Conversely, I’ve had students ask if I could assign shorter books, or—without a trace of embarrassment—say they weren’t into “the classics” as if “the classics” was some single, aesthetically consistent genre. Students who claimed to enjoy “all sorts” of books were invariably the ones with the most limited taste. One student, upon reading The Great Gatsby (for the first time! Yes, a graduate student!), told me she preferred to read books “that don’t make me work so hard to understand the words.” I almost quit my job on the spot.

So, let me get this straight: in one breath, Boudinot chastises his students for having limited taste, and in the next is shocked and appalled when their tastes don’t conform to his own, as though having read The Great Gatsby is somehow proof of anything other than having read The Great Gatsby. And while I don’t want to leap to conclusions about Boudinot’s views on gender, it strikes me as relevant that not only does he exclusively cite male authors – Haruki Murakami, Roberto Bolano, Thomas Pynchon, David Foster Wallace, Jason Shinder – but, in discussing his students, every Real Deal writer has a male pronoun, while the two negative examples both refer to women.

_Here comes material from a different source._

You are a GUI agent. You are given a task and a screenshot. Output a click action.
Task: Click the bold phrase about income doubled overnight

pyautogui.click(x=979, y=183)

Sufficed to say, there’s nothing in this article that lends me faith in the man. In fact, he comes across as a walking cautionary tale about everything that’s wrong with the MFA system: judgemental, disinterested, disengaged teachers with a suspected male bias who, by their own admission, don’t believe that most of their students will ever amount to anything, who openly profess their own inability to help the rest achieve publication, and whose best advice is to toil in obscurity for a few years before self-publishing. All that being so, I can’t help feeling that Ryan Boudinot’s biggest hurdle to enjoying work as an MFA teacher was Ryan Boudinot. What a lovely man he sounds. He’s certainly taught me a lesson.